Un plausibile percorso formativo per diventare musicoterapeuta includerà degli step che possiamo schematicamente riassumere nel modo seguente:

  • Corsi quadriennali, triennali o annuali in musicoterapia a seconda della scelta dell’allievo
  • Laboratori pratici di formazione
  • Supervisioni cliniche
  • Percorsi di tirocinio
  • Convegni annuali sulle Artiterapie

Le competenze richieste e gli standard europei

E’ necessario saper suonare uno strumento per iscriversi a un corso di musicoterapia? La risposta dell’Europa è: sì. Infatti il livello EQF6, quello richiesto dall’EU, equivale alla laurea triennale in musica.

Oltre alle motivazioni che hanno condotto il candidato alla scelta di un corso e dunque di una formazione in musicoterapia, potranno altresì essere richiesti esecuzioni di brani musicali di un livello incluso nei programmi della laurea triennale di Conservatorio, lettura a prima vista di un brano polifonico al pianoforte (per i pianisti), lettura a prima vista con accompagnamento al pianoforte (per gli strumentisti e i cantanti), accompagnamento al pianoforte di una melodia, e infine attività ritmico – musicali estemporanee a carattere improvvisativo.
Da notare che nei corsi di musicoterapia tenuti in paesi europei dove questa disciplina è riconosciuta si richiede addirittura al candidato di essere in grado di suonare fino a quattro strumenti musicali, tra cui il pianoforte resta sempre obbligatorio.

Gli sbocchi professionali

Come già sottolineato, è doppiamente difficile trovare un proprio posto nel mondo del lavoro come musicoterapeuta o musicoterapista, poiché oltre alle problematiche comuni a tutti i giovani lavoratori italiani si deve anche far fronte a tutte le difficoltà dovute all’assenza di una ufficialità a livello statale.

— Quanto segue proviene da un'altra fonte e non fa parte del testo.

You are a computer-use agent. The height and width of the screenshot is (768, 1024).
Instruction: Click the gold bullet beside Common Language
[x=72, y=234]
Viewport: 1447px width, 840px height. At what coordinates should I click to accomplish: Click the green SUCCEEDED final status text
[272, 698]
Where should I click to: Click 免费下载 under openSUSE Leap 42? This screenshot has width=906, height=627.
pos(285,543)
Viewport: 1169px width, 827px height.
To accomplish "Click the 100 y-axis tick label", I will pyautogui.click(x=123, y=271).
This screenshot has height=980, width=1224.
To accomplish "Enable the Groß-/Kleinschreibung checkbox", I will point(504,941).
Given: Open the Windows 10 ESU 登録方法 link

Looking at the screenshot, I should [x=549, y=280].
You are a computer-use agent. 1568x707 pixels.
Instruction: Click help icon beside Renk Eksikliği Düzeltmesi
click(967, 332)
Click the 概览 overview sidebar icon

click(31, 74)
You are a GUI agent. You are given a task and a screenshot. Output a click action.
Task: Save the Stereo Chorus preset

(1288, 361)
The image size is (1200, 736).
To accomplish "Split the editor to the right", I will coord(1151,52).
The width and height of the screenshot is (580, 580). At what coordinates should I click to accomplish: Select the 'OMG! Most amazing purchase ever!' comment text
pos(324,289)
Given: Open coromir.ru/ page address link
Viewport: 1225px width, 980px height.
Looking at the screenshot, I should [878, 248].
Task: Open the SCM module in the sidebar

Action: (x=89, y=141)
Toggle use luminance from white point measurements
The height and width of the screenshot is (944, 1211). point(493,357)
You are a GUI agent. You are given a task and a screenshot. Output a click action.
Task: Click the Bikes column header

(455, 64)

Come se questo non fosse abbastanza, è inoltre piuttosto complicato riuscire a lavorare con la musicoterapia in modo privato poiché non esiste neppure un albo di categoria ufficialmente riconosciuto.
Ma non bisogna concentrarsi solo sugli aspetti negativi. Di sicuro è possibile fare qualche esperienza iniziale collaborando con associazioni ONLUS e/o cooperative. Anche in questo caso è consigliabile fare esperienze collegate alle diverse realtà che operano all’interno dei già citati circuiti AIM, CONFIAM e FEDIM. Successivamente, per quanto difficile, la strada migliore per poter ottenere qualche risultato clinico, riconoscimento professionale e soddisfazione personale sembra restare comunque quella di mettersi in proprio.

Una volta terminati gli studi è dunque necessario armarsi di pazienza, coraggio e far ricorso a tutte le forze dettate dalla vocazione di un mestiere indirizzato comunque all’aiuto dell’altro in difficoltà, sperando che nel frattempo siano sveltite il più possibile le procedure che stanno lentamente portando le Artiterapie a trovare una propria collocazione ufficiale nel mondo del lavoro italiano.